START RECORDS SUPPLIED

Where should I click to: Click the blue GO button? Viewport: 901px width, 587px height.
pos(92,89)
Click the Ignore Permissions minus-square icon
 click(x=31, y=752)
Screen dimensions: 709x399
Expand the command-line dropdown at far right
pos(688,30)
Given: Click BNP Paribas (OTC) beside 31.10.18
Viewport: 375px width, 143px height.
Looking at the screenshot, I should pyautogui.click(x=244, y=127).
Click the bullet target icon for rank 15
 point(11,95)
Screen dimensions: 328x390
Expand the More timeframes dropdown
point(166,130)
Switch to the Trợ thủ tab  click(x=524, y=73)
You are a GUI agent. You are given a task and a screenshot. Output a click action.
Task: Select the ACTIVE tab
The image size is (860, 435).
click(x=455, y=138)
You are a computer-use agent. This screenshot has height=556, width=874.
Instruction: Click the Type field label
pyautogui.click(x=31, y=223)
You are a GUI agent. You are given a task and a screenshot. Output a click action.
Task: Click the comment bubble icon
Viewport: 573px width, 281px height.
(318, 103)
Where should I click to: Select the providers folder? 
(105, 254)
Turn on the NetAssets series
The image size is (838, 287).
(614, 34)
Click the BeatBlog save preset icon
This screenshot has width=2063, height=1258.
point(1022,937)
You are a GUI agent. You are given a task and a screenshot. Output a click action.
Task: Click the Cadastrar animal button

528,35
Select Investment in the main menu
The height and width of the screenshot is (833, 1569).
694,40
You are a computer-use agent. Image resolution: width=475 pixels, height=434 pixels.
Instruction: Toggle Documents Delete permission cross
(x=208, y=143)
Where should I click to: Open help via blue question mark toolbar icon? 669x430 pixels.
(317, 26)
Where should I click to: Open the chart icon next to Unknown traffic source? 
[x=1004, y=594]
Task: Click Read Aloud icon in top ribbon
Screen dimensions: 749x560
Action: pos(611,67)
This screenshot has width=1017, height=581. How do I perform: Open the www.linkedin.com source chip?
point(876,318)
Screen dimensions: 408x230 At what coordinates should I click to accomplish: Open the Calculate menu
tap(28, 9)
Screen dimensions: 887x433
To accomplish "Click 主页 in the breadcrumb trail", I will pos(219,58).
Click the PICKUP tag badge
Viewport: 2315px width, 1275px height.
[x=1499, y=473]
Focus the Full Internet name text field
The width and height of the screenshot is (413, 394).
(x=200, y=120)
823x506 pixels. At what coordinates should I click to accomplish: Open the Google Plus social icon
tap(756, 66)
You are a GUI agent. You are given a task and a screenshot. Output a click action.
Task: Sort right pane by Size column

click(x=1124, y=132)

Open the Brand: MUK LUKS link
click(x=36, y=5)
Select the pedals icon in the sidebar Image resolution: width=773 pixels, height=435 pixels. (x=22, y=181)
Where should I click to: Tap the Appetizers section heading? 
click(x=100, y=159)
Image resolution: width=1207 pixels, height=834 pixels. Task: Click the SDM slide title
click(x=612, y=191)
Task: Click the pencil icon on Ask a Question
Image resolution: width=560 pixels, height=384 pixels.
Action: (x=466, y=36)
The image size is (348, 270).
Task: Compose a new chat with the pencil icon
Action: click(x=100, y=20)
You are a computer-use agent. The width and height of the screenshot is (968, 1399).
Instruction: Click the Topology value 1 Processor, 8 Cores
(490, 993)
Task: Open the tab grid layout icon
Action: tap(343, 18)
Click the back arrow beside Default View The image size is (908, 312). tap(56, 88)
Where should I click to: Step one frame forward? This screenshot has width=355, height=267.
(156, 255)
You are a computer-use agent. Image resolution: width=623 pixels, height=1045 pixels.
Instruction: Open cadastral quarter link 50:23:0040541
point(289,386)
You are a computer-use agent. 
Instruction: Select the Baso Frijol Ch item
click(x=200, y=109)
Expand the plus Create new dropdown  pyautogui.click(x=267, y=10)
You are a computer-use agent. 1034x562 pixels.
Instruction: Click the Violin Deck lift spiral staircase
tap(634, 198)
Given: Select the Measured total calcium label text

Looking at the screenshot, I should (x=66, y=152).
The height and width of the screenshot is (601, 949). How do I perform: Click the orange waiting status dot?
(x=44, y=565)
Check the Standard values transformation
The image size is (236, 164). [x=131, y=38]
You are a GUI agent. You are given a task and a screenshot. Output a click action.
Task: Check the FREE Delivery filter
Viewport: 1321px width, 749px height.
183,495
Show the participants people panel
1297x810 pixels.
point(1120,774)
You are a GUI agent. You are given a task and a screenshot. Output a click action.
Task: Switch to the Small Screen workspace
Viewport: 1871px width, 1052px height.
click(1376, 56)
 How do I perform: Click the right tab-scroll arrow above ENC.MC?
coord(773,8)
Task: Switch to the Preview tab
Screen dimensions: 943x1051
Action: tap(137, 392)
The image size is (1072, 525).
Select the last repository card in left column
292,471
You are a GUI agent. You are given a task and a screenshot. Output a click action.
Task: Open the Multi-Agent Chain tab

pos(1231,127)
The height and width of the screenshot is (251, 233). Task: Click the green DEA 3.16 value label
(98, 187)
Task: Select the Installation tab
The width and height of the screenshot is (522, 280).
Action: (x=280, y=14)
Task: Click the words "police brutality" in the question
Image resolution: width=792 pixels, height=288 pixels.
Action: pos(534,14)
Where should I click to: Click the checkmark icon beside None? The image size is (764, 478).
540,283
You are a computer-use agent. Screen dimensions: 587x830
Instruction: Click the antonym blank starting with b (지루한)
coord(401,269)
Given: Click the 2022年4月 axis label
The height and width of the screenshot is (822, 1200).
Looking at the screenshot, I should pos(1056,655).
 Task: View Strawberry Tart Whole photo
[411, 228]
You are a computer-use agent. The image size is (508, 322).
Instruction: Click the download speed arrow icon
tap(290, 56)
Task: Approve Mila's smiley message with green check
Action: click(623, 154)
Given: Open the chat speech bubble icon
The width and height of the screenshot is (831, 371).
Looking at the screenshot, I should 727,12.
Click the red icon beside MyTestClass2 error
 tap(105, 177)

END RECORDS SUPPLIED

## [WHAT YOU ARE ASKED TO DO]
Can you rescale everything from the start of the lines down to the one containing "pos(688,30)", both ends included, by repeating those lines with their requests and multiplying each coordinate in the answers by 2.1, rounded to whole numbers with halves going up?

## [WRITTEN REPLY]
Where should I click to: Click the blue GO button? Viewport: 901px width, 587px height.
pos(193,187)
Click the Ignore Permissions minus-square icon
 click(x=65, y=1579)
Screen dimensions: 709x399
Expand the command-line dropdown at far right
pos(1445,63)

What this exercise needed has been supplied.